Dans un effort pédagogique particulièrement louable, les magistrats du Quai de l’Horloge ont énoncé les définitions de déficit fonctionnel et de préjudice d’agrément comme suit : « pour l’indemnisation du préjudice corporel, la réparation des postes de préjudice dénommés déficit fonctionnel temporaire et déficit fonctionnel permanent inclut, le premier, pour la période antérieure à la date de consolidation, l’incapacité fonctionnelle totale ou partielle ainsi que le temps d’hospitalisation et les pertes de qualité de vie et des joies usuelles de la vie courante durant la maladie traumatique, le second, pour la période postérieure à cette date, les atteintes aux fonctions physiologiques, la perte de la qualité de vie et les troubles ressentis par la victime dans ses conditions d’existence personnelles, familiales et sociales ; qu’il s’ensuit que la réparation d’un poste de préjudice personnel distinct dénommé préjudice d’agrément vise exclusivement à l’indemnisation du préjudice lié à l’impossibilité pour la victime de pratiquer régulièrement une activité spécifique sportive ou de loisirs » [13] .

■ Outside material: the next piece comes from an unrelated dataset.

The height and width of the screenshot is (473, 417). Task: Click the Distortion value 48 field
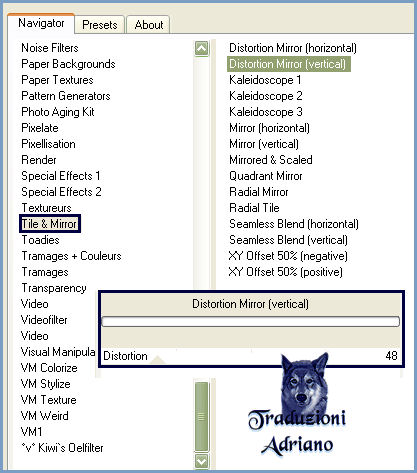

Appliqué aux présents faits commentés, il ne restait plus qu’à déterminer si le préjudice d’agrément pouvait n’être que temporaire, à l’instar du déficit fonctionnel. La victime avait été empêchée d’exercer une activité artistique. Tombant, a priori, sous le coup de la définition précédemment vue du préjudice d’agrément, la Cour de cassation n’a pas eu à répondre à la seconde branche du moyen de l’ONIAM sur la question, la jugeant irrecevable. Il eut pourtant été intéressant de connaître l’articulation qu’entend avoir la Cour de cassation avec les deux définitions de déficit fonctionnel et préjudice d’agrément, le premier (déficit fonctionnel temporaire) ayant vocation à indemnisé les « pertes de qualité de vie et des joies usuelles de la vie courante », le second l’empêchement de la victime à pratiquer « régulièrement une activité spécifique sportive ou de loisirs » [14] . Dans cet arrêt, la notion de régularité semble emporter l’adhésion à l’inscription de la pratique d’une activité artistique reconnue au préjudice d’agrément.
Il semble devoir être conclu que la Cour de cassation admet implicitement qu’un préjudice d’agrément temporaire puisse exister et que par conséquent il soit indemnisé pour la durée duquel il est ressenti par la victime.